• THE TASK:
Rewrite the stretch from the line containing "Task: Expand the rectangle" through the end of the records, swapping "yearly" for "quarterly" and leaving everything else unchanged.

• RECORDS SUPPLIED:

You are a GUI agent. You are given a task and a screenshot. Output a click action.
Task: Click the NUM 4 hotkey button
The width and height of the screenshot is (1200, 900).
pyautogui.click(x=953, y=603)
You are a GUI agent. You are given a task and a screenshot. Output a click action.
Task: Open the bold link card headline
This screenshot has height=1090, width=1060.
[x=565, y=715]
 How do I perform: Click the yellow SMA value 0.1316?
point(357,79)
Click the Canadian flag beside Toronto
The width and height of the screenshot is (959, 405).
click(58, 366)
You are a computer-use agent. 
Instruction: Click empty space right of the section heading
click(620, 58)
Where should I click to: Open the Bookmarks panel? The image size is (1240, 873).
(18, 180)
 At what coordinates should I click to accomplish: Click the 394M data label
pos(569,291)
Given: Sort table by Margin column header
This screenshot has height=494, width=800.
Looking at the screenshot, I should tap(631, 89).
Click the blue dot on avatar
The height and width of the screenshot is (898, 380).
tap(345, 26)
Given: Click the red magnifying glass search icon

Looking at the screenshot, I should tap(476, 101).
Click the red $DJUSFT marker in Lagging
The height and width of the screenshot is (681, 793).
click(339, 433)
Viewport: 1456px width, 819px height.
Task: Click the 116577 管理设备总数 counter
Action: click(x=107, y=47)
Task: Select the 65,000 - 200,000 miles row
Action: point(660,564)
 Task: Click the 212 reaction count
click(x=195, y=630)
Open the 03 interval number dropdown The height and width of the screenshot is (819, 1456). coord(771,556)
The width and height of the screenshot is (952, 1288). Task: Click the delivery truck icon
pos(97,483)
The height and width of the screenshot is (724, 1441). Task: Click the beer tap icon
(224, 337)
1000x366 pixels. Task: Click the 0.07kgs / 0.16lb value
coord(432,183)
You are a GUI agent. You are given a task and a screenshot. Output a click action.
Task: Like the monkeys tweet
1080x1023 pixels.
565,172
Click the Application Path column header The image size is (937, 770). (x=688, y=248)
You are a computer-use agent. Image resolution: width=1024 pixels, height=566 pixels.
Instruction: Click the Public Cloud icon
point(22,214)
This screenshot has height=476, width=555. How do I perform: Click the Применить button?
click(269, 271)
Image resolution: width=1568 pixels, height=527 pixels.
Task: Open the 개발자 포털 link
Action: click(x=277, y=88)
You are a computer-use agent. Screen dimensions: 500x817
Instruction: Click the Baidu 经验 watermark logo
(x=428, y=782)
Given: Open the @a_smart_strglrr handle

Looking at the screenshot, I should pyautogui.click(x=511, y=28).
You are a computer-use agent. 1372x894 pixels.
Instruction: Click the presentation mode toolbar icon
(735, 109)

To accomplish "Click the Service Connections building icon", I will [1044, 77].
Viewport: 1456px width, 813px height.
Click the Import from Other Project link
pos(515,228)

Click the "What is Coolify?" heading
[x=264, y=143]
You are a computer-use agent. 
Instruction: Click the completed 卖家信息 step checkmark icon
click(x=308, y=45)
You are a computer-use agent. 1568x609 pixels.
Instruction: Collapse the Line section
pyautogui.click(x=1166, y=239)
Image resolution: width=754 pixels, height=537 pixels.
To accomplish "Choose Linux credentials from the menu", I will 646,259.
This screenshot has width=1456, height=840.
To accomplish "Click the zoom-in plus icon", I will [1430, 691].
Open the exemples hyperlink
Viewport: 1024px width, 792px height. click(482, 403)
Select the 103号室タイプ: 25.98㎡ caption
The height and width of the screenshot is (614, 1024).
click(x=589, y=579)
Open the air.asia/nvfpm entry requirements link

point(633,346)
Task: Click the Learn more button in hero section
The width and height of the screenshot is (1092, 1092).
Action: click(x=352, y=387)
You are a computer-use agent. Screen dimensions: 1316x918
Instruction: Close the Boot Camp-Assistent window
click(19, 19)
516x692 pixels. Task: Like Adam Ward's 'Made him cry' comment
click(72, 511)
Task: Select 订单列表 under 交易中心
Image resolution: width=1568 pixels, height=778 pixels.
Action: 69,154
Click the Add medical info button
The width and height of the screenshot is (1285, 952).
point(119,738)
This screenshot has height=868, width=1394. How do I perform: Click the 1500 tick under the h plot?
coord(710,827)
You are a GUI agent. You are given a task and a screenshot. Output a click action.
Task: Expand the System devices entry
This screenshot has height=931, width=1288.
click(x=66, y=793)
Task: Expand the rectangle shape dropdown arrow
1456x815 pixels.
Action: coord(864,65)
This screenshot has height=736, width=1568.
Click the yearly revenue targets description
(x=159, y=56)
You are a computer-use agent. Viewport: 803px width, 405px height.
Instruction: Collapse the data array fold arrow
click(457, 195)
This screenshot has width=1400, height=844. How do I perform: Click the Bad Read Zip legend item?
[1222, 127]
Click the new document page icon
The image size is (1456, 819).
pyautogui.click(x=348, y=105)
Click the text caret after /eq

• TASK ANSWER:
Task: Expand the rectangle shape dropdown arrow
1456x815 pixels.
Action: coord(864,65)
This screenshot has height=736, width=1568.
Click the quarterly revenue targets description
(x=159, y=56)
You are a computer-use agent. Viewport: 803px width, 405px height.
Instruction: Collapse the data array fold arrow
click(457, 195)
This screenshot has width=1400, height=844. How do I perform: Click the Bad Read Zip legend item?
[1222, 127]
Click the new document page icon
The image size is (1456, 819).
pyautogui.click(x=348, y=105)
Click the text caret after /eq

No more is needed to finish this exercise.